Sled dogs are an ancient breed dating back at least 10,000 years
The remains of a 9,500-year-old dog found on a remote island off Siberia are remarkably similar to living sled dogs in Greenland, genome sequencing has revealed. The discovery shows that people bred dogs to pull sleds more than 10,000 years ago.
“We thought it would be a primitive dog, but there’s still a long way to go to domestication,” says Mikkel Sinding of the University of Copenhagen, Denmark. “It was quite sensational.”
Excavations of ancient human settlements on the island of Zhokhov in northern Siberia have revealed the remains of numerous dogs and what looks like dog sleds. “It’s the first place in history where you have heavy use of dogs,” Sinding says.
His team sequenced the best-preserved dog found at Zhokhov, along with a 33,000-year-old Siberian wolf and 10 living sled dogs from different locations in Greenland, and compared their genomes with each other and with other dog genomes. and wolves.
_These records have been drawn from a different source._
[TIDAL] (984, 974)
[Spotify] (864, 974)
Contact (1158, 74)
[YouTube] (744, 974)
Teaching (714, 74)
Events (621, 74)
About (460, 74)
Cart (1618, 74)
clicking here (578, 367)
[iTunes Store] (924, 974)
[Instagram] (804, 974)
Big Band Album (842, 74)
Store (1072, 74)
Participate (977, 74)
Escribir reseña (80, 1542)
The results show that modern sled dogs in Greenland – whose ancestors were brought there by the Inuit around 850 years ago – are more closely related to the 9,500-year-old dog Zhokhov than to other types of sled dogs. dogs or wolves.
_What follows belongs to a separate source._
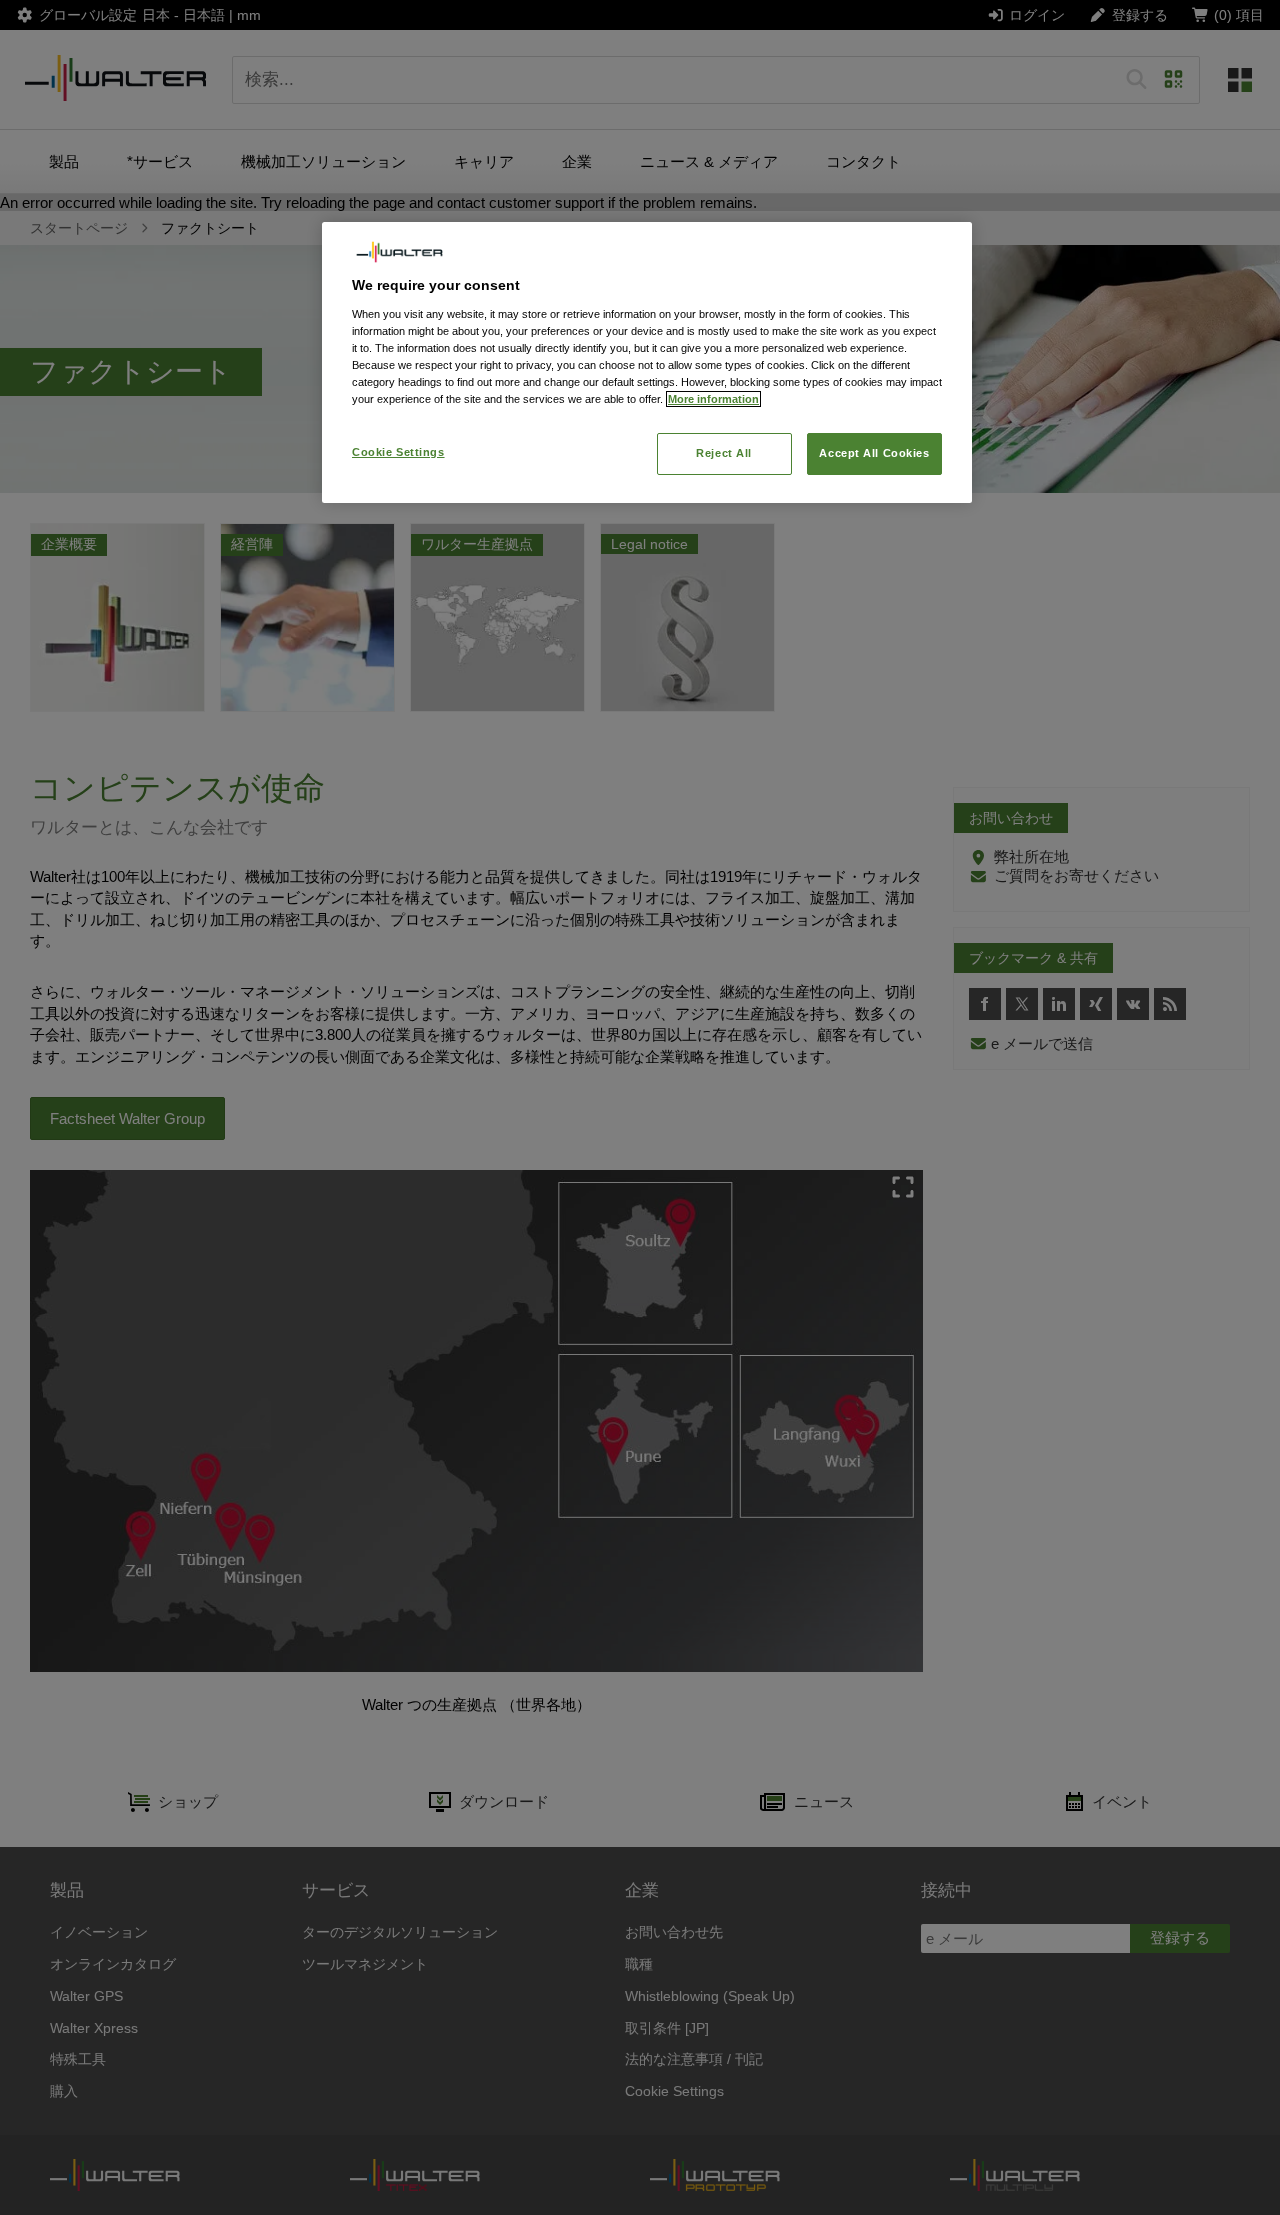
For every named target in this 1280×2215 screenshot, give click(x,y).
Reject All (724, 453)
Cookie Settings (398, 452)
“It’s largely the same dogs doing the same thing,” says Sinding.
While Zhokhov’s finds are the first clear evidence of dogs pulling sleds, ivory artifacts that may have been used to attach reins to sleds have been found elsewhere. Some are 12,000 years old.
The genomes also show that sled dogs have not acquired any wolf DNA in the past 9,500 years. “The modern wolf is not in them,” Sinding says.
This is surprising as there are many reports of sled dogs mating with wolves in Greenland and of hybrids being born. This suggests the hybrids have undesirable characteristics and are not kept or allowed to mate with sled dogs, Sinding says.
Sinding had hoped this work would reveal more about the origins of the first dogs, but that remains a mystery. We know their ancestors were a now-extinct species of wolf, but when and where they were first domesticated remains unclear.